Illustration: Gordon Studer/ www.gordonstuder.com One striking revelation (at least to me) is that many of today's owners and management teams haven't ever been in the industry when it wasn't in an upswing. They came into ownership or executive positions after the bust of the '70s and haven't experienced a year when business was down. Now these same people are wondering what to do, how to protect their business, and how to keep employees. Some very aggressive companies have implemented education and training programs to arm their employees with the best skill sets possible, preparing to do battle with the competition. Some have elected to explore new business models–installed sales, for instance–while others have looked inward to increase operational efficiencies, decrease operational costs, and ensure they are providing the absolute highest customer service levels. They believe (rightly so) that customer service will help win the battle in a tight market. After all, your competitors can only cut price so many times until they put themselves out of business.
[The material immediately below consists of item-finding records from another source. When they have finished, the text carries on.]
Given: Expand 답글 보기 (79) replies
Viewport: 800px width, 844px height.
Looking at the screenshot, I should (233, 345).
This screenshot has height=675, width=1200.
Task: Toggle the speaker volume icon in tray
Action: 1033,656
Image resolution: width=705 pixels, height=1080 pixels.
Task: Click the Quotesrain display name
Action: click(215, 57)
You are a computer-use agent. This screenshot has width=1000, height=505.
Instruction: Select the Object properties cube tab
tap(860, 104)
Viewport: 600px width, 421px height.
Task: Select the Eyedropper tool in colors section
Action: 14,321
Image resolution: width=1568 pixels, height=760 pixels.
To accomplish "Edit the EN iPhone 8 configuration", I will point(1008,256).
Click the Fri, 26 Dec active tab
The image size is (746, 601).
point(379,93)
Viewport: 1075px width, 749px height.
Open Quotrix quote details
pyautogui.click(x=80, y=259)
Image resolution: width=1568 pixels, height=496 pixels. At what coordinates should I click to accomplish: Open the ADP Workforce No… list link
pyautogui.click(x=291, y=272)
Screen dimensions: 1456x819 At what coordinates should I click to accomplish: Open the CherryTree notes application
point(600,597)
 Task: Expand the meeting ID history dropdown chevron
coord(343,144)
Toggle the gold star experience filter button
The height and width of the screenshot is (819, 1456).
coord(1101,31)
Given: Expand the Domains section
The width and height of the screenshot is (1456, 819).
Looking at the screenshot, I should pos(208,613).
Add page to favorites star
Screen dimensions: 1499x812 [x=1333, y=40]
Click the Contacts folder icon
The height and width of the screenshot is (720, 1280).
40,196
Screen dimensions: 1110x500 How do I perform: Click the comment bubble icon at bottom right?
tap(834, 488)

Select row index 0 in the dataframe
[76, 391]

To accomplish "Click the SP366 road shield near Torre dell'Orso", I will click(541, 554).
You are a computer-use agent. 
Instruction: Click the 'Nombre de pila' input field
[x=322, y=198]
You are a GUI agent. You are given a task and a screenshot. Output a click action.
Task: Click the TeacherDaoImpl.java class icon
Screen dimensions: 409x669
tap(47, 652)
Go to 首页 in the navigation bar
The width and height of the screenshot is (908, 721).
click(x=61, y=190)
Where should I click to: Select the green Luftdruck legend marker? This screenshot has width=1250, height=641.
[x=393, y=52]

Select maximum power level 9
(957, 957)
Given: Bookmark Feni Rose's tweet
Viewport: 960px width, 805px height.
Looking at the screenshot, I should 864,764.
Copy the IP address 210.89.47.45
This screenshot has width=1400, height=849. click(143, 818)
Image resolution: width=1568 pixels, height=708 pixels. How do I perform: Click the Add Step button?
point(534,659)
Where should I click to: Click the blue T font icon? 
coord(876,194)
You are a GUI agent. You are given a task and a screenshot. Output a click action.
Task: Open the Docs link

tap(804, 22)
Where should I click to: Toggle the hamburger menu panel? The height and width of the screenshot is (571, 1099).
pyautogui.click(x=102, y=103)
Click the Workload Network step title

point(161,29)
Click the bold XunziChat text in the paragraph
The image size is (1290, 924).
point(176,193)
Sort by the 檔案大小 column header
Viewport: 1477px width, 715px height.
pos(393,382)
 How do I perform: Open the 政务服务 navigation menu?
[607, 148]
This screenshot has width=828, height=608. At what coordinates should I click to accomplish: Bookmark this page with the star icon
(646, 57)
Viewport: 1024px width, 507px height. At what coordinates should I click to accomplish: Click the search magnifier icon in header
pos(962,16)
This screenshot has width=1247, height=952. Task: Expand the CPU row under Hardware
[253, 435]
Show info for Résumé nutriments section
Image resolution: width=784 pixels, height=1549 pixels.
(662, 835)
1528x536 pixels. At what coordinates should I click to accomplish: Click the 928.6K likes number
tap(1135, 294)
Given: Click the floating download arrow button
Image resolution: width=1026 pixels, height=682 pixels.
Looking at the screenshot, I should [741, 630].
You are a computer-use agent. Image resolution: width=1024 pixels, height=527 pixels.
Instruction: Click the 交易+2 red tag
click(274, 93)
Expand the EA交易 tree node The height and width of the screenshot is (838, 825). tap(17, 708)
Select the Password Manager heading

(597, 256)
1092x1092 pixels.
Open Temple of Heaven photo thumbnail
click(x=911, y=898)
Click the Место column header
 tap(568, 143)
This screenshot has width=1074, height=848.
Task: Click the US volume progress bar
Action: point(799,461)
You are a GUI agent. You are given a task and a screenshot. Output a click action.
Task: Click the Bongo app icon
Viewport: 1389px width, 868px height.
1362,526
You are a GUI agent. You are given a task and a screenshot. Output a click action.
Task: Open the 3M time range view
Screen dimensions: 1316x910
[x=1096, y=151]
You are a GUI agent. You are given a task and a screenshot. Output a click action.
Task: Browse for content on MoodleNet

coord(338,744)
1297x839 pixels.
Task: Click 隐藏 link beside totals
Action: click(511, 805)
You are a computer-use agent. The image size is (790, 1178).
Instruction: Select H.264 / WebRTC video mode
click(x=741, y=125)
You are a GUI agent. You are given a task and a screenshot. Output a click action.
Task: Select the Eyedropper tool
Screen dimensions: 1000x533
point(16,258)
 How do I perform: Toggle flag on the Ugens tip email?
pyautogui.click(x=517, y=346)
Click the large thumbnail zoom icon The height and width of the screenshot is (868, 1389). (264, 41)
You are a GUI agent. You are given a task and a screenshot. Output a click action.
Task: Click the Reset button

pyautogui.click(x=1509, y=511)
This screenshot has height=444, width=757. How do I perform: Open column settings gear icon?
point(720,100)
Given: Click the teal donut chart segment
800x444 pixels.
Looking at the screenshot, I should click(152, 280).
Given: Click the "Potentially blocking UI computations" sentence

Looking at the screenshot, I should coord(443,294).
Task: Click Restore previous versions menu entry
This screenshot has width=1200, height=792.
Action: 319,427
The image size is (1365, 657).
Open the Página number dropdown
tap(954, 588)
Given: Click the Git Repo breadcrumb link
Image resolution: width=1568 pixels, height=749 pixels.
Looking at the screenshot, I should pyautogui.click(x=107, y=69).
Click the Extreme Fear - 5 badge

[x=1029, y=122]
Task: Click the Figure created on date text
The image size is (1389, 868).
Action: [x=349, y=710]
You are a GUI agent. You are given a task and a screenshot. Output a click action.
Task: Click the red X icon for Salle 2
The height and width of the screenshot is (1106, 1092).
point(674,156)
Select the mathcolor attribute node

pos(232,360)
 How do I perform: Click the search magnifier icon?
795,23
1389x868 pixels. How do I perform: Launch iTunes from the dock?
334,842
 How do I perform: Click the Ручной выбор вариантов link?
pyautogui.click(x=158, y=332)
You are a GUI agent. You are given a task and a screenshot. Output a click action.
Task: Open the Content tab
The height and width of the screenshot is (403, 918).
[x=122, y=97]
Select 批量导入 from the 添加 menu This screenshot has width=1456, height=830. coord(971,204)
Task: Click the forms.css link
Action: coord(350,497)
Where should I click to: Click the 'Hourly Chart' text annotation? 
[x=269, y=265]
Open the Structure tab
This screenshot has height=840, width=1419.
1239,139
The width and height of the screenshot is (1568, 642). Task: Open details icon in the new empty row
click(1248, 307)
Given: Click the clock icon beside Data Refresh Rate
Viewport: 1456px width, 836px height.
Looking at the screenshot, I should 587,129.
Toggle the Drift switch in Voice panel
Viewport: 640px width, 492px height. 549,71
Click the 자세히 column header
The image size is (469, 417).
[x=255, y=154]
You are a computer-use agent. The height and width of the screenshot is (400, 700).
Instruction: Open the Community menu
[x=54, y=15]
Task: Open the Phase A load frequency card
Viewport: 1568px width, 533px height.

What's that got to do with "New Dimensions" and my regular column? Just this: Don't panic. Our industry has suffered much worse than this. Remember 17% mortgage rates in the early '80s? We survived that, and we'll get through this, too.

The same week I'm writing this, I conducted a contractor meeting for an installed sales client. He had mailed invitations to all of the contractors who had an account with his company, expecting maybe 20 or 30 respondents. We had 120 attend the dinner! His contractors were thrilled with the opportunity being presented to them, happy to see that this dealer–a very well-respected organization in New England–was taking steps necessary to secure its future and partnership with the local contractor community by offering installation services. The evening before our contractor meeting we held an employee meeting. The employees were more afraid of installed sales than the contractors were!

Mike Butts Your customers are looking to you for direction. They want to see positive attitudes, aggressive moves, and employees who are embracing the challenge of the future–not a company filled with doom and gloom and uncertainty about what's to come.

Take a new direction, assume new dimensions. Take an active and aggressive role and secure your place. You've worked hard for it, and you deserve it.